Zu den badischen Landen gehörten auch einmal die ehemals von den Ebersteiner Grafen gegründeten Klöster Herrenalb und Marienzell (heute: Frauenalb). Überhaupt haben sich die Badener die allermeisten Teile der Ebersteiner Landen einverleibt, sodass man sagen kann, die Grafschaft Eberstein wurde sukzessive Badisch. Fast nicht zu glauben, dass zuvor die Grafen von Eberstein bis übers Hohe Mittelalter hinaus wesentlich mächtiger waren als die erst später aufkommenden Württemberger und Badner (Mark-)Grafen. Weil die Markgrafen ihr Land „Baden“ heruntergewirtschaftet hatten, bedrückten sie im späten Mittelalter das Kloster Herrenalb weit mehr, als sie es beschützen sollten. Das gefiel dem Kaiser gar nicht! Er vergab darum auf Bitten der Mönche die Vogtei über dieses Kloster den Grafen von Wirtemberg. Nun denn, so wurde das oberste Tal der Alb eben württembergisch – und damit evangelisch – bis in unsere Tage. Nur der (ehemals) württembergische Ort Loffenau hat mit der Gebietsreform von 1973 endlich wieder ins Badische heimgefunden. Soviel vorab als historischer Hinweis zu dem Gebiet, aus dem die Erzählung zur Sage von Burg Falkenstein stammt.
Versuch einer historischen Rekonstruktion
Wie könnt´s nun, historisch betrachtet, einmal gewesen sein? Ich habe den Versuch unternommen, in der hiesigen Historie ein paar Saltos rückwärts zu schlagen, um zum vermuteten Ursprung der Sage zu gelangen. Diese Ereignisse habe ich in der Epoche des Hohen Mittelalters – genauer gesagt im 12. Jahrhundert – angesiedelt, um auch einen Bezug zur Herrenalber Klostergründung zu erhalten. Ich habe mich dann dementsprechend gefragt: Wo, was, warum und vor allem wann könnte das passiert sein?
Kommen Sie mit und tauchen mit mir ein in eine hoch-mittelalterliche Zeit, als es im Oberen Albtal noch weit und breit keine Klöster gab. Die Markgrafen von Baden waren bei Weitem noch nicht so bedeutend wie die Ebersteiner, und auch die Württemberger Grafen machten sich allenfalls ansatzweise bemerkbar. Ich will Ihnen nun berichten, wie es vielleicht vor langer, langer Zeit zugegangen sein könnte auf Burg Falkenstein.
Weitab vom großen Weltengetriebe windet sich ein kleines Flüsschen – oder ist´s nur ein Bach? – durch ein romantisches Wiesental.

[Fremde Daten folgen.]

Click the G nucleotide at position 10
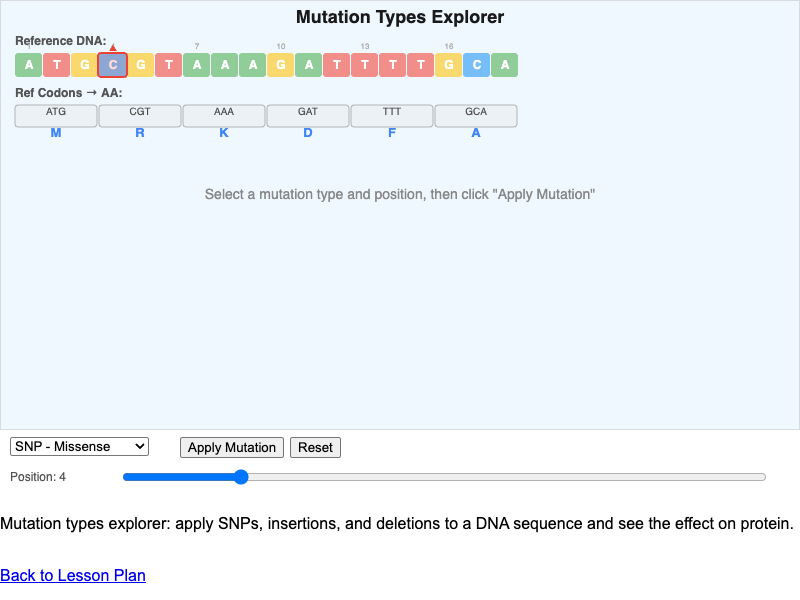The width and height of the screenshot is (800, 600). click(x=281, y=66)
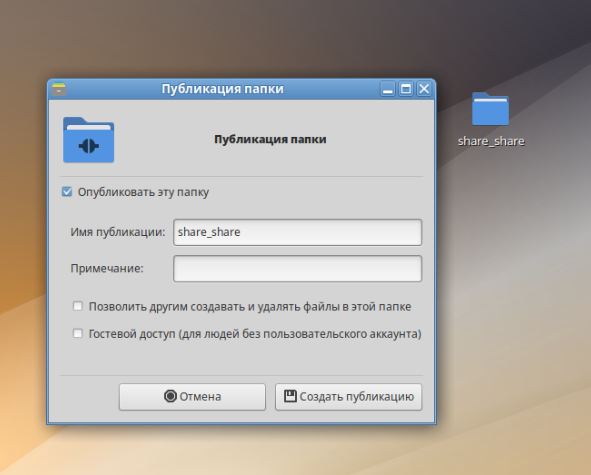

Die Kelten schon nannten es die „Hellfließende“, heute besser unter „Alb“ bekannt. Beidseits ist das Flüsschen von düster wirkenden Erlen gesäumt. Dazwischen glänzen silbrige Blätterdächer von Weidengehölzen. Dunkle Binsen und rotblühender Blutweiderich sowie die weißen Blütenstände des Mädesüß zeigen Stellen an, die man tunlichst nicht betreten sollte. Dort ist´s sumpfig! Mit Buchen, Eichen, Tannen und vielen Haselnussbüschen bestandene Waldungen reichen bis an die Wiesen und Matten heran. Die Römer zählten dieses Gebiet in ihrem Dekumatsland (Zehnt-Land) zum Silva Nigra (Schwarzer Wald). Svarzer Wald (svarz = düster, feindlich) werden die riesigen Waldungen nunmehr genannt.